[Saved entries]
☆ ☆ ☆ ☆

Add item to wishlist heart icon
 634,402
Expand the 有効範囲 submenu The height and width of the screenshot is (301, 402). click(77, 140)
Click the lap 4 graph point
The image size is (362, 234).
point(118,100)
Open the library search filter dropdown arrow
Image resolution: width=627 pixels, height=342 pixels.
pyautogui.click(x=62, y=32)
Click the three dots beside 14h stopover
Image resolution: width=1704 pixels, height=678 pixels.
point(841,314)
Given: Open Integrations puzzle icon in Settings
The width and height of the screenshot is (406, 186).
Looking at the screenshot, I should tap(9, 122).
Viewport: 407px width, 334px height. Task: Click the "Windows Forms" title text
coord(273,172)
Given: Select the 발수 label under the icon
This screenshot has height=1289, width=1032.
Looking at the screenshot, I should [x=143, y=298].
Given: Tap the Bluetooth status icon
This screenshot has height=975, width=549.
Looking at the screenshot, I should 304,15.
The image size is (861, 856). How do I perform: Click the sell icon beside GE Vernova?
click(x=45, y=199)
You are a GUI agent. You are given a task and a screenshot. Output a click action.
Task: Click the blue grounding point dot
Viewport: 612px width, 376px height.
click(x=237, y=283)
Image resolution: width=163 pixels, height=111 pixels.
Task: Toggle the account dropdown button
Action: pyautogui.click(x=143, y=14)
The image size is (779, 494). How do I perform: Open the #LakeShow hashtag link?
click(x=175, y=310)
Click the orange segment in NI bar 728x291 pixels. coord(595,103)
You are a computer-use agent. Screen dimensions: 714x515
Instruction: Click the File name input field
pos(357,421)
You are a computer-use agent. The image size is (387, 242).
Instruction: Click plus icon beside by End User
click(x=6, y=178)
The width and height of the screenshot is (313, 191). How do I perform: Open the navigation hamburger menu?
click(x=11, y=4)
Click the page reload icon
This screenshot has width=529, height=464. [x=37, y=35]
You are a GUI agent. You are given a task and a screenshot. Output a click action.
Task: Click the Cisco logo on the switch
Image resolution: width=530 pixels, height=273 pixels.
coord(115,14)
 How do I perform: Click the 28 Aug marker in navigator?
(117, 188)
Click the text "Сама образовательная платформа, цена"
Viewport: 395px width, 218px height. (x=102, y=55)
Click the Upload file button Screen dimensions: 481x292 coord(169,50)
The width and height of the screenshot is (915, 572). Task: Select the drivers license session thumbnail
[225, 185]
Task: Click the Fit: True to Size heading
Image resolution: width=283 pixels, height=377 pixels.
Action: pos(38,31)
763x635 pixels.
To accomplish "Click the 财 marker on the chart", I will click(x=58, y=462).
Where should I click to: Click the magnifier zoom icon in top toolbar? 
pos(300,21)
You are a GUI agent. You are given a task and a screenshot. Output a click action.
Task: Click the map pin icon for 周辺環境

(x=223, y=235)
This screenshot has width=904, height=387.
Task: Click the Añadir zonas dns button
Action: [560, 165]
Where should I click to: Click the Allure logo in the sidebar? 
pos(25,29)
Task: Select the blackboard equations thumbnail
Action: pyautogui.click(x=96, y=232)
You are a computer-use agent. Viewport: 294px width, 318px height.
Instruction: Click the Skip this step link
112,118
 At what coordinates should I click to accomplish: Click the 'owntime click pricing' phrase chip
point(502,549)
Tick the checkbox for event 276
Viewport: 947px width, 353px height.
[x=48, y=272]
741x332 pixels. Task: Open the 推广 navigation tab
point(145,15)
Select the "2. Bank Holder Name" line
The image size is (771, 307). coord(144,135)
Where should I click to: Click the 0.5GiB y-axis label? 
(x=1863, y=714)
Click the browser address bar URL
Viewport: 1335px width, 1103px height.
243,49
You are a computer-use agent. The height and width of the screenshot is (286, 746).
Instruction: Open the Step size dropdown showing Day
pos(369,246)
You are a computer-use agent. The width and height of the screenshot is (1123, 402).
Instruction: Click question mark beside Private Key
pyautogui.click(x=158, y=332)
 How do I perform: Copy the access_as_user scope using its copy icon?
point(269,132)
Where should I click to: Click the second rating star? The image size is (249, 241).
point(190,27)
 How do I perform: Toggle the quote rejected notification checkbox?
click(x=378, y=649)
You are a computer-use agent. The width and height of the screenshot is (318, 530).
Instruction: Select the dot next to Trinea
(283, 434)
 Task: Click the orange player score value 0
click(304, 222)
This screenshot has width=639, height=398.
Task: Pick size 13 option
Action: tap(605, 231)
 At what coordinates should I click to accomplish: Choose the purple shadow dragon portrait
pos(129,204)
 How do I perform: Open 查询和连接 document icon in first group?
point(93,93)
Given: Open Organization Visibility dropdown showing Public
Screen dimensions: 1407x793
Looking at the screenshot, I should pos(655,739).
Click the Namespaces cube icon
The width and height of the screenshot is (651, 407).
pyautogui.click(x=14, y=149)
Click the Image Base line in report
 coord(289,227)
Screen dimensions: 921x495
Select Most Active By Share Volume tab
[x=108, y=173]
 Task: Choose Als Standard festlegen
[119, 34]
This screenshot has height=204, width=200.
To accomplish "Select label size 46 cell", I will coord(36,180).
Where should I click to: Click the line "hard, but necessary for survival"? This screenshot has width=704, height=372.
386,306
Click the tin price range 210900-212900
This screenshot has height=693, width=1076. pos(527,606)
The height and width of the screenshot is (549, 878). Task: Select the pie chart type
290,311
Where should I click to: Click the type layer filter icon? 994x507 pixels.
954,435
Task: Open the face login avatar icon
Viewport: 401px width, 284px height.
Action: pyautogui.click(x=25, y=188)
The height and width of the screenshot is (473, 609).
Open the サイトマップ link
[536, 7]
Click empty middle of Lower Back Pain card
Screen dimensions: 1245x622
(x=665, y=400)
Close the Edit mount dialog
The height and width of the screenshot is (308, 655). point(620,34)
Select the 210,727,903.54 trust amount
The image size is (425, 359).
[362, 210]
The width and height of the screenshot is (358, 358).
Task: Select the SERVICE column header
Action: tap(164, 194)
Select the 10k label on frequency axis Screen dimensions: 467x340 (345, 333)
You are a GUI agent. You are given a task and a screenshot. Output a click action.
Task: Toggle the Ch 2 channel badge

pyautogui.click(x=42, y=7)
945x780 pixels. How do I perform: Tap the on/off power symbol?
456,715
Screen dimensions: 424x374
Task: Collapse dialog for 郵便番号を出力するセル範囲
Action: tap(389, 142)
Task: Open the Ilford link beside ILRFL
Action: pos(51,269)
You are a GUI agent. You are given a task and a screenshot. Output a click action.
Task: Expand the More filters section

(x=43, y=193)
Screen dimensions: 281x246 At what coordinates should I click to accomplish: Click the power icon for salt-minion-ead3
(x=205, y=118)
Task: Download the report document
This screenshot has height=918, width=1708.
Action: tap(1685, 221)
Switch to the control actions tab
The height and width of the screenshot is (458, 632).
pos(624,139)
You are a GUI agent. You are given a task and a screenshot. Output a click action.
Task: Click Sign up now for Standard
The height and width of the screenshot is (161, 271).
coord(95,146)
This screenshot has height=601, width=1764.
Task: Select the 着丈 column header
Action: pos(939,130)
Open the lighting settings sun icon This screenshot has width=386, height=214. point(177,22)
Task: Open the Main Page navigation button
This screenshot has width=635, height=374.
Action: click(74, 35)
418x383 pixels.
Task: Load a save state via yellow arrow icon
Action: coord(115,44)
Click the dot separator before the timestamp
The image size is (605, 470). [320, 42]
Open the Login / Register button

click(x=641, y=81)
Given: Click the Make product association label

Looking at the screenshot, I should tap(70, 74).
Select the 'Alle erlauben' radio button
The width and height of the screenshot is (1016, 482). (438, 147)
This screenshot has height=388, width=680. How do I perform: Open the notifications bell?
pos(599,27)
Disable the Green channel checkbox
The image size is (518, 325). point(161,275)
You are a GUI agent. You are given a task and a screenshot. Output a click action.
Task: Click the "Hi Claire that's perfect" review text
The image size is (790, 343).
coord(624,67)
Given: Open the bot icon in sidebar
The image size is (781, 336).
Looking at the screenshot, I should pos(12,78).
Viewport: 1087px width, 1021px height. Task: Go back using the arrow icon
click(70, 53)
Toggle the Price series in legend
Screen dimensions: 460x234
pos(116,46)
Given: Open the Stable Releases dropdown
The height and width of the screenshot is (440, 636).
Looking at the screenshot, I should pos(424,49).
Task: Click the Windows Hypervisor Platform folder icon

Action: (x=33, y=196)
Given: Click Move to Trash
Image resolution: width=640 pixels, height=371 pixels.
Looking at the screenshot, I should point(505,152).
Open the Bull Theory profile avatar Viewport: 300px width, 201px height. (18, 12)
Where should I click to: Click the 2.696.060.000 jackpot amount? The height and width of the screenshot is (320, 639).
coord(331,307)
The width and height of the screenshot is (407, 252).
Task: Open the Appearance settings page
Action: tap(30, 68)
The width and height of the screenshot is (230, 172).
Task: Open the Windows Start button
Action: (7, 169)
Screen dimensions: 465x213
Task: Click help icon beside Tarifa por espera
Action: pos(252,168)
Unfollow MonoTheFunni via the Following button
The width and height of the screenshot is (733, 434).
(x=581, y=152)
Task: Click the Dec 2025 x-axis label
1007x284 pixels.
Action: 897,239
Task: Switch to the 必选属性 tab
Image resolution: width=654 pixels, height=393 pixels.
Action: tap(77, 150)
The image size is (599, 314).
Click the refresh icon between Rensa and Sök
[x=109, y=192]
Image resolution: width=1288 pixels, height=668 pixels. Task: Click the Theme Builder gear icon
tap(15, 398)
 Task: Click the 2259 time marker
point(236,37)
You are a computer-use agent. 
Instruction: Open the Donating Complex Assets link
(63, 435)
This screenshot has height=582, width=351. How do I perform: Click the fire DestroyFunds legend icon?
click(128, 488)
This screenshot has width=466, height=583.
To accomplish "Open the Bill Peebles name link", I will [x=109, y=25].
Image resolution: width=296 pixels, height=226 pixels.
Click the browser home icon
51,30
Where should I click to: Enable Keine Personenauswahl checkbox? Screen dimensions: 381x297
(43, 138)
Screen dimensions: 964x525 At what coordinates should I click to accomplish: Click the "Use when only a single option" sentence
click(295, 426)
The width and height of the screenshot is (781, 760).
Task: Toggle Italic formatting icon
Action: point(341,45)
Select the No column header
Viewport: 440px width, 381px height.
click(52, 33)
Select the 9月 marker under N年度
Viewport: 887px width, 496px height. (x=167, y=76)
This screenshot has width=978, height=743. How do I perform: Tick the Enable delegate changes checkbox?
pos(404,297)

☆ ☆ ☆ ☆

_Activity_. Starting at the line above that contains "Click the browser address bar URL", write out each line exactly until the line that contains "is (1123, 402)." has been written, and stop there.

_Exercise solution_.
Click the browser address bar URL
Viewport: 1335px width, 1103px height.
243,49
You are a computer-use agent. The height and width of the screenshot is (286, 746).
Instruction: Open the Step size dropdown showing Day
pos(369,246)
You are a computer-use agent. The width and height of the screenshot is (1123, 402).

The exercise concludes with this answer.